- **Set problem**: Return the data from the line containing "Open the mAh" through the line containing "[x=274, y=424]", inclusive, reproducing each line verbatim.

- **Dataset content**:
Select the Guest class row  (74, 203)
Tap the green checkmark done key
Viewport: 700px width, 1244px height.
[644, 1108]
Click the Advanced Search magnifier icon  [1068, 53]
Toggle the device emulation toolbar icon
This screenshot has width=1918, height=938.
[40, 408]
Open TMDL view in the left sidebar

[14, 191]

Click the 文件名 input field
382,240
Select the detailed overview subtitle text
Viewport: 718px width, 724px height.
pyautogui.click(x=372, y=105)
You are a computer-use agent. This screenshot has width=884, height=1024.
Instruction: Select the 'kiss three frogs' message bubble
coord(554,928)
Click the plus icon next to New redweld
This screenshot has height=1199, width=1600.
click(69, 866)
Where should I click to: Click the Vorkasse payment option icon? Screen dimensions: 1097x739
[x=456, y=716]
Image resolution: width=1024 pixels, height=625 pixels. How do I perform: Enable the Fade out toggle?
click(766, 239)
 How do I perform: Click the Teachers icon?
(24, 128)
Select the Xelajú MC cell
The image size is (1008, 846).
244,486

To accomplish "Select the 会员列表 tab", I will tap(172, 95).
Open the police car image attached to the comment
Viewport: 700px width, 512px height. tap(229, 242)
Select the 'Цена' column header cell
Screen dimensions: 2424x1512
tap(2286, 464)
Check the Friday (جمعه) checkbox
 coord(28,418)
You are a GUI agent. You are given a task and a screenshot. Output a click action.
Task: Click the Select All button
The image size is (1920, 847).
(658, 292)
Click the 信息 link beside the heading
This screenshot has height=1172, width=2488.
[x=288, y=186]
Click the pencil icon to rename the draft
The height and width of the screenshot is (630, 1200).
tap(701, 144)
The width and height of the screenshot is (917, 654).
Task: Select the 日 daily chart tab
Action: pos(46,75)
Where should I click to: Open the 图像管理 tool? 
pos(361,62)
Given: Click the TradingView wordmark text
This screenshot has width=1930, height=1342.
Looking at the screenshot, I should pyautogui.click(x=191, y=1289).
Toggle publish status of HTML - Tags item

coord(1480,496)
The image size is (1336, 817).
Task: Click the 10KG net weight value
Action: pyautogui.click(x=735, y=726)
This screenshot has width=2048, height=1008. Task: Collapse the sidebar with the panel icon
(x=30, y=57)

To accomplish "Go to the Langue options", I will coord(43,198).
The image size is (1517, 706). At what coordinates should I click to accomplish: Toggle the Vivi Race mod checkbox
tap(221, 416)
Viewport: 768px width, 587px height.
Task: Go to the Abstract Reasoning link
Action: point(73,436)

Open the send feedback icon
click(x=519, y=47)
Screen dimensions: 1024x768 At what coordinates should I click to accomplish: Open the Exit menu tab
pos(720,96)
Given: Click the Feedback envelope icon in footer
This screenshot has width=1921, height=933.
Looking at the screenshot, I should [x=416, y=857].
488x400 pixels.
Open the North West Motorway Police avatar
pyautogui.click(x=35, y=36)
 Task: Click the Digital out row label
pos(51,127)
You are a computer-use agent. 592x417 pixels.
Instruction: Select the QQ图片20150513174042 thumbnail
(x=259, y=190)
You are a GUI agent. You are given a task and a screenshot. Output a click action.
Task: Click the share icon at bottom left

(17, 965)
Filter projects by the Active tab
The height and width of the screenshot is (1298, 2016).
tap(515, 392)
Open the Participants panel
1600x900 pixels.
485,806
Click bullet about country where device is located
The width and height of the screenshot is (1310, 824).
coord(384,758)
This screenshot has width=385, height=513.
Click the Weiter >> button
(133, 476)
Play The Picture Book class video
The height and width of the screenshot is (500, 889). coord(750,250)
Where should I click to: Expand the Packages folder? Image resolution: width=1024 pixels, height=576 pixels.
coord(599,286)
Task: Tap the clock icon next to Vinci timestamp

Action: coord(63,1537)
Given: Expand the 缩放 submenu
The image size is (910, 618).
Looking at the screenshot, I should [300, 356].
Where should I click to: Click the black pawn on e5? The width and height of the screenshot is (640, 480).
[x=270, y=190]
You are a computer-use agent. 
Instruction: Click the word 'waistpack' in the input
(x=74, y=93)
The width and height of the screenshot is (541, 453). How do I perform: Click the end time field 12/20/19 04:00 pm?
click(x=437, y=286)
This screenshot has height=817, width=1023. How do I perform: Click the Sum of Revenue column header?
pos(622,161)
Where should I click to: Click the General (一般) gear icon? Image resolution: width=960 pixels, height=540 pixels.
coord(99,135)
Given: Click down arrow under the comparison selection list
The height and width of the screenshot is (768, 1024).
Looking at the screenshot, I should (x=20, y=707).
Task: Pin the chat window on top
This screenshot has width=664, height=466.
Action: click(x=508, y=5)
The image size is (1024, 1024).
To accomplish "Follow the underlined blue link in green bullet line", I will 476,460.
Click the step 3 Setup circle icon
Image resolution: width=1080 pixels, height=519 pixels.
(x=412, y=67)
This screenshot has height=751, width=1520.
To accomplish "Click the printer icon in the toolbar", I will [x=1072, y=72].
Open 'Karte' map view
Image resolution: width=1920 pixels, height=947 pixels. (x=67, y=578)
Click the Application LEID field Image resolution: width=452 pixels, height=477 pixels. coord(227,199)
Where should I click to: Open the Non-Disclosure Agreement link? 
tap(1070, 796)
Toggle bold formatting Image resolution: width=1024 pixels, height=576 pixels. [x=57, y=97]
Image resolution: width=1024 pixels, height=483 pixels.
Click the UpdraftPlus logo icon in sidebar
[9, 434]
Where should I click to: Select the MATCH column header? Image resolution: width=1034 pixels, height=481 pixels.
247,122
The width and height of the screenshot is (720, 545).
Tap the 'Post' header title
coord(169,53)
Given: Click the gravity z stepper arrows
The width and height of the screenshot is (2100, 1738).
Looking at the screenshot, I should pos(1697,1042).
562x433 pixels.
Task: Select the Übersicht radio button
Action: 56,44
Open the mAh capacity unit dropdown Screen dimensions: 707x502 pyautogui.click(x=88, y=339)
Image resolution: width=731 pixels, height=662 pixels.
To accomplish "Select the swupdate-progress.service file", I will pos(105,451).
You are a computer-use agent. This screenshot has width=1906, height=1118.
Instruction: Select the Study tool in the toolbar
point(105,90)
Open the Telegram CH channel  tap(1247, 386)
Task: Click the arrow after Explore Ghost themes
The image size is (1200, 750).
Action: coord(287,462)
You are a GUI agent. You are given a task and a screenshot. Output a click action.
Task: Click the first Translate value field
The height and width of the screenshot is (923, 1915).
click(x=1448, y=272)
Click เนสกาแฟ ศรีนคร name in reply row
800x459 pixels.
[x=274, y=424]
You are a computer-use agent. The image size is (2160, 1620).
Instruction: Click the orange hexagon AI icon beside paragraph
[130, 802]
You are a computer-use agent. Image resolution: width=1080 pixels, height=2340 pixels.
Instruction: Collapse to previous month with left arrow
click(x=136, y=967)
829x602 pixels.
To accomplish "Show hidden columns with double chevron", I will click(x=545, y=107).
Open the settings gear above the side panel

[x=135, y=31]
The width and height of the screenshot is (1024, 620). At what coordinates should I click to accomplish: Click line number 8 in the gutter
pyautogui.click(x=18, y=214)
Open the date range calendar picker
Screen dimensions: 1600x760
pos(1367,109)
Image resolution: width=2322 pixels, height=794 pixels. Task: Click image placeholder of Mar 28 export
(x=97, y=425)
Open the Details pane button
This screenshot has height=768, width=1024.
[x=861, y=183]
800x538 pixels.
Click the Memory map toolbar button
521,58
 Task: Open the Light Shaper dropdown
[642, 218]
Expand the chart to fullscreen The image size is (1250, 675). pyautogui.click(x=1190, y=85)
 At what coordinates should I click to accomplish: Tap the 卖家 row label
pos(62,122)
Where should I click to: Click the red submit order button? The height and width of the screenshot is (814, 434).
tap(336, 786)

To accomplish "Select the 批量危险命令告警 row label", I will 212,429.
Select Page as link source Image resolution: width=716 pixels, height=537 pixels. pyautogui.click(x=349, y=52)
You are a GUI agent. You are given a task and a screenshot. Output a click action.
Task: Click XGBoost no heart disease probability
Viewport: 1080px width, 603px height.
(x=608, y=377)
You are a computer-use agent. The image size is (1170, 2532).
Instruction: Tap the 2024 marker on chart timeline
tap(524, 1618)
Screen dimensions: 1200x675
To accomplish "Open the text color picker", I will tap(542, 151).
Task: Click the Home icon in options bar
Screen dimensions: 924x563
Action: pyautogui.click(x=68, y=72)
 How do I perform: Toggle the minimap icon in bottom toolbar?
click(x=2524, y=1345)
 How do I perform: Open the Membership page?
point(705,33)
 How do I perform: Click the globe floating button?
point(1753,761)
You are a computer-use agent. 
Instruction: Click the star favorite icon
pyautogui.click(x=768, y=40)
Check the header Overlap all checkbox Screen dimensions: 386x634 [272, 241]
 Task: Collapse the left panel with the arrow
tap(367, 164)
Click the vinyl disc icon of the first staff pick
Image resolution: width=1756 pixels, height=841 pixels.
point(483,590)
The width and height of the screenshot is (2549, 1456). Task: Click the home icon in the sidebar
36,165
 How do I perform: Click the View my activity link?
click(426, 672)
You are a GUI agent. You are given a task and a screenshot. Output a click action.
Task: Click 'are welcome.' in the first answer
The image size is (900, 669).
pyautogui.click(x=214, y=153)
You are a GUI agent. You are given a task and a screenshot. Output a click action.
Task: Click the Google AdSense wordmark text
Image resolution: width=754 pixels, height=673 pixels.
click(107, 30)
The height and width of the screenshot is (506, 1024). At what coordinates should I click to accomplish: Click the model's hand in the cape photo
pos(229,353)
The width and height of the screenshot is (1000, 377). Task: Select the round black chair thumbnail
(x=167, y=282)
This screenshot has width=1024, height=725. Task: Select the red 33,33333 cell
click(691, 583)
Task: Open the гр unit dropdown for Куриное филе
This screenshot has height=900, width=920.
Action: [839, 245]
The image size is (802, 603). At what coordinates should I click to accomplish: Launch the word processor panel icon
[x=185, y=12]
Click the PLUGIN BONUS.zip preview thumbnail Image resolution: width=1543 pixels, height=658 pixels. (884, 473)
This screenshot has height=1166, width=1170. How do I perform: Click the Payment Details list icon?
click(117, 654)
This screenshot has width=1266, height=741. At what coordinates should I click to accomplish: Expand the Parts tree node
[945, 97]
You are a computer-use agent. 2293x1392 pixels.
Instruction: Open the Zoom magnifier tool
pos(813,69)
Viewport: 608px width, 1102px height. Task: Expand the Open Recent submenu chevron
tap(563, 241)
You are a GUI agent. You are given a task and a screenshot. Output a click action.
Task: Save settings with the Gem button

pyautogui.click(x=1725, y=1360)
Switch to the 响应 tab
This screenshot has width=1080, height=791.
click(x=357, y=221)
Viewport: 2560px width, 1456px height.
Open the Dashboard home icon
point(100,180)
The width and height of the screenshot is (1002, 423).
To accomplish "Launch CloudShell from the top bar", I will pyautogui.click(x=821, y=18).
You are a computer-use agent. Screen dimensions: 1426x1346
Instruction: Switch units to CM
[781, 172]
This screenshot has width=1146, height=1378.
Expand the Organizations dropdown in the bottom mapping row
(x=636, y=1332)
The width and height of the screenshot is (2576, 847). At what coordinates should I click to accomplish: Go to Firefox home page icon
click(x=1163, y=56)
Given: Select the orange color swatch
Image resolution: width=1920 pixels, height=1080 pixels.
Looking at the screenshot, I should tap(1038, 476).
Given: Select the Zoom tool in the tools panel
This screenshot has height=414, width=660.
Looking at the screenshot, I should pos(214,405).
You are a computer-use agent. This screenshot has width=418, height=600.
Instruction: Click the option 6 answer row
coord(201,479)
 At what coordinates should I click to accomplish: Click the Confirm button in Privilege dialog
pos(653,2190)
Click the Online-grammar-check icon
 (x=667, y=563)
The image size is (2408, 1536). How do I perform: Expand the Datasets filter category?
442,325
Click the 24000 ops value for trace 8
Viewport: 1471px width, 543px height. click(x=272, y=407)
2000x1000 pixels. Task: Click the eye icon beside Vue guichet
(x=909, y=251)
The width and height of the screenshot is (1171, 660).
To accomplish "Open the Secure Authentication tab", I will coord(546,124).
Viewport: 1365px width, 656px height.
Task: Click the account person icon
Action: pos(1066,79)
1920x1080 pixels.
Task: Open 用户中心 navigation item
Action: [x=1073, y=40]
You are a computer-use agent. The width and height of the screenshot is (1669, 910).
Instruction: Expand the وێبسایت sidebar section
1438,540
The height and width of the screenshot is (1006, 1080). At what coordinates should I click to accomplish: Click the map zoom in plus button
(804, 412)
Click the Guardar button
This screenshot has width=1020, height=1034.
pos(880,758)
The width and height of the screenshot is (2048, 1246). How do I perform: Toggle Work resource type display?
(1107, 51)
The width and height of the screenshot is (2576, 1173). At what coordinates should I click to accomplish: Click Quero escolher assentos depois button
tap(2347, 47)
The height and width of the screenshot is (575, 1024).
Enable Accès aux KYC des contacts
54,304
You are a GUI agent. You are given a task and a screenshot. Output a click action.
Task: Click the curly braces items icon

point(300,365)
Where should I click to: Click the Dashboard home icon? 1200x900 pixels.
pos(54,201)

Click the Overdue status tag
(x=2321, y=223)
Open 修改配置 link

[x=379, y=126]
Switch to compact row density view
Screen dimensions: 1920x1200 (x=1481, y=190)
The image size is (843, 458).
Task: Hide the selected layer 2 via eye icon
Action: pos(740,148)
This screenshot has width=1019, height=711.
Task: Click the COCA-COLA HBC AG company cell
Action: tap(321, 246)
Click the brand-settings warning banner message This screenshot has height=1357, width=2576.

- **Task output**:
Open the mAh capacity unit dropdown Screen dimensions: 707x502 pyautogui.click(x=88, y=339)
Image resolution: width=731 pixels, height=662 pixels.
To accomplish "Select the swupdate-progress.service file", I will pos(105,451).
You are a computer-use agent. This screenshot has width=1906, height=1118.
Instruction: Select the Study tool in the toolbar
point(105,90)
Open the Telegram CH channel  tap(1247, 386)
Task: Click the arrow after Explore Ghost themes
The image size is (1200, 750).
Action: coord(287,462)
You are a GUI agent. You are given a task and a screenshot. Output a click action.
Task: Click the first Translate value field
The height and width of the screenshot is (923, 1915).
click(x=1448, y=272)
Click เนสกาแฟ ศรีนคร name in reply row
800x459 pixels.
[x=274, y=424]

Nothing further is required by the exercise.